TASK OBJECTIVE: Look through the entries below and show every line containing the word "agent".

(Items from a dataset)
┌──
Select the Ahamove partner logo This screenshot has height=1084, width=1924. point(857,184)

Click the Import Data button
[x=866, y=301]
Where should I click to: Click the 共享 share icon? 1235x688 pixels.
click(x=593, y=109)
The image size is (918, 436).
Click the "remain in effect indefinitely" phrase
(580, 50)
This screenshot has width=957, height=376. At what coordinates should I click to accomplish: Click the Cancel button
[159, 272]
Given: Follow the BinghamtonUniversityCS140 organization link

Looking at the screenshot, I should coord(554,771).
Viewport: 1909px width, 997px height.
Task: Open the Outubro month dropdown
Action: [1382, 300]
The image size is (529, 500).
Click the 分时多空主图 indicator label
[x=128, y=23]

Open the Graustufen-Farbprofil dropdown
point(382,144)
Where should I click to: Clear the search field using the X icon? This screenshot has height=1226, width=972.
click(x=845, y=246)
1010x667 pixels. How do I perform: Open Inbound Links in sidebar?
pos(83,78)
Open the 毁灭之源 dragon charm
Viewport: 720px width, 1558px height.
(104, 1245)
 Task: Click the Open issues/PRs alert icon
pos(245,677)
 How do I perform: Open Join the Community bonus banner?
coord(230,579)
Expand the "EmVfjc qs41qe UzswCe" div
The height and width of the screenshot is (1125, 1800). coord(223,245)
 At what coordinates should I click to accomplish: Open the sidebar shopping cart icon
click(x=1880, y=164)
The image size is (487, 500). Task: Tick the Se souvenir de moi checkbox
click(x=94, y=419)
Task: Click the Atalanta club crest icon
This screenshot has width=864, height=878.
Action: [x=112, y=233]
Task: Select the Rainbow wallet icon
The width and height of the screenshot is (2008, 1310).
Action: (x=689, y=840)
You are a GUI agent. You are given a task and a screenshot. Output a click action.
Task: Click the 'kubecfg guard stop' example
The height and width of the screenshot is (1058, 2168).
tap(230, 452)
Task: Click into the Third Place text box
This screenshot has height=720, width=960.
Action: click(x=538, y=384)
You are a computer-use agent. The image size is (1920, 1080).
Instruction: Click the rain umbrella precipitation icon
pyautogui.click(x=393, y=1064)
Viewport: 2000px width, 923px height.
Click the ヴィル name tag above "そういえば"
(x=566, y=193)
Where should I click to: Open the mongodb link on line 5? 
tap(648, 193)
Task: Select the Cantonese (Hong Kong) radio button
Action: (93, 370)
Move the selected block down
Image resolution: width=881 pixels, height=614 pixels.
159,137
└──
YOUR SOLUTION:
You are a GUI agent. You are given a task and a screenshot. Output a click action.
You are a computer-use agent. The image size is (1920, 1080).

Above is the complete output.